Les principes politiques des conseils de la chasse devront attendre la Résistance de 1869-1870 et le génie politique de Louis Riel avant de trouver leur forme institutionnelle la plus achevée avec la fondation du gouvernement d’Assiniboine qui a été chargé de négocier avec le Dominion canadien l’entrée de la province du Manitoba au sein de la Confédération.
La quasi-disparition du bison
Dans l’article du mois dernier qui porte sur les conseils de la chasse, nous avons écrit que les Métis étaient conscients que le bison pouvait disparaître et prenaient des moyens pour le protéger. Voici ce que nous a appris Arianne Mulaire, de l’Union nationale métisse Saint-Joseph du Manitoba lorsque nous l’avons rencontrée :
« Il faut savoir qu’à ce moment-là, la politique des gouvernements qui s’imposaient était en fait d’éliminer les bisons.
Durant la période de la chasse aux bisons, les Métis et les Premières Nations ont pris conscience du fait que les demandes de bison étaient plus élevées que la vitesse de reproduction du bison. Mais ils n’étaient pas seuls à chasser, les Européens le chassaient aussi. Les Métis et les Premières Nations voyaient le bison comme une source économique dans le contexte des années 1840-1880. Quand ils ont vu que le bison allait être complètement éliminé, les capitaines de chasses ont fait part de leurs inquiétudes de la pénurie de bison à plus ou moins long terme aux compagnies et entités politiques mais la réponse a été indifférente sachant qu’avec la perte de cette ressource, les peuples de l’Île de la Tortue allait devenir dépendent des colonies.
En fait, les responsables étatsuniens avaient manifesté très clairement qu’ils désiraient éliminer les bisons parce qu’une fois disparue leur source première de nourriture, d’habits et d'outils, les Premières Nations et les Métis seraient à la merci du gouvernement pour s'habiller, se nourrir et se loger. Pour arriver à leurs fins, ils ont donné leur appui aux chasseurs. Le gouvernement canadien, de son côté, n’a pas ouvertement pourchassé le bison, mais n’a pas tenté non plus de contrevenir aux pratiques de chasse commerciale excessive. Le résultat fut le même : la quasi-extinction des bisons. »

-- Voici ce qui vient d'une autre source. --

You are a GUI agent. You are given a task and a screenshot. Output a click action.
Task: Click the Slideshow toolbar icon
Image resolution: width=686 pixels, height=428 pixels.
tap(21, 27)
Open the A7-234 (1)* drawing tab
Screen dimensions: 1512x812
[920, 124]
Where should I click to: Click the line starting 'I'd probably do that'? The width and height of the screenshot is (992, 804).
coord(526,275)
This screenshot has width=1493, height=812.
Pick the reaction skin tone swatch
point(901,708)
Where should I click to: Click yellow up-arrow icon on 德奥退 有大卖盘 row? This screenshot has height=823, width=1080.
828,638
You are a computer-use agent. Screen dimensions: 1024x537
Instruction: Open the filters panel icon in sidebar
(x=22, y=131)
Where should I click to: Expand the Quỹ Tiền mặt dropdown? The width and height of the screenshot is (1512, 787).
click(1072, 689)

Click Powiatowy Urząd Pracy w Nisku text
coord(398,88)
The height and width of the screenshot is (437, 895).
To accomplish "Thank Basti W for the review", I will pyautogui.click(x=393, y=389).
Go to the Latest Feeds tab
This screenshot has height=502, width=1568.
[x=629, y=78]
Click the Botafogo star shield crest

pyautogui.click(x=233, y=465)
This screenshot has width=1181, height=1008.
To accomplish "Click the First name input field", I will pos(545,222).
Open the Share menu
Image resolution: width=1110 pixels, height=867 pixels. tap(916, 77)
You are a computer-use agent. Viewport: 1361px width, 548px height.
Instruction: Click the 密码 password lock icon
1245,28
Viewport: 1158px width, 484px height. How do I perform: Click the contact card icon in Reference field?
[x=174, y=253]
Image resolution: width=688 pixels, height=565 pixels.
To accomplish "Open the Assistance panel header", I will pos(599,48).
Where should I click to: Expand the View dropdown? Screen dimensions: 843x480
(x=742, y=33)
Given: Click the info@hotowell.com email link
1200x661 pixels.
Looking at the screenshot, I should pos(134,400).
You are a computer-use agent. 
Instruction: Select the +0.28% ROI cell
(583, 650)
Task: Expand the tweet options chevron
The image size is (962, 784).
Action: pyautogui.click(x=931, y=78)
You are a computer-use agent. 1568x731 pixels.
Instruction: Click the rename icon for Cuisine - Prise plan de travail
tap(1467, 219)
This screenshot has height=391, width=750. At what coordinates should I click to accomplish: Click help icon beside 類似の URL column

Peaux de bison en attente d’être acheminées vers les tanneries
Parc à peau de bison chez Rath & Wright's en 1878, avec 40 000 peaux de bison, Dodge City, Kansas. Source : Wikimédia, Domaine public
Photographie du milieu des années 1870 d'un tas de crânes de bisons américains attendant d'être broyés pour l'engrais. Source : Wikimédia
On rapporte, dans l’Encyclopédie canadienne :
« Avant l’arrivée des Européens, on estime que les bisons des plaines et les bisons des bois comptaient respectivement 30 millions et 170 000 têtes. […] À la fin du 19e siècle, le bison des plaines a disparu du Canada et le bison des bois ne compte plus que quelque 200 animaux. »
Sources de renseignements :
Bison Back from Brink of Extinction, Brian Bergman, The Canadian Encyclopedia (en anglais)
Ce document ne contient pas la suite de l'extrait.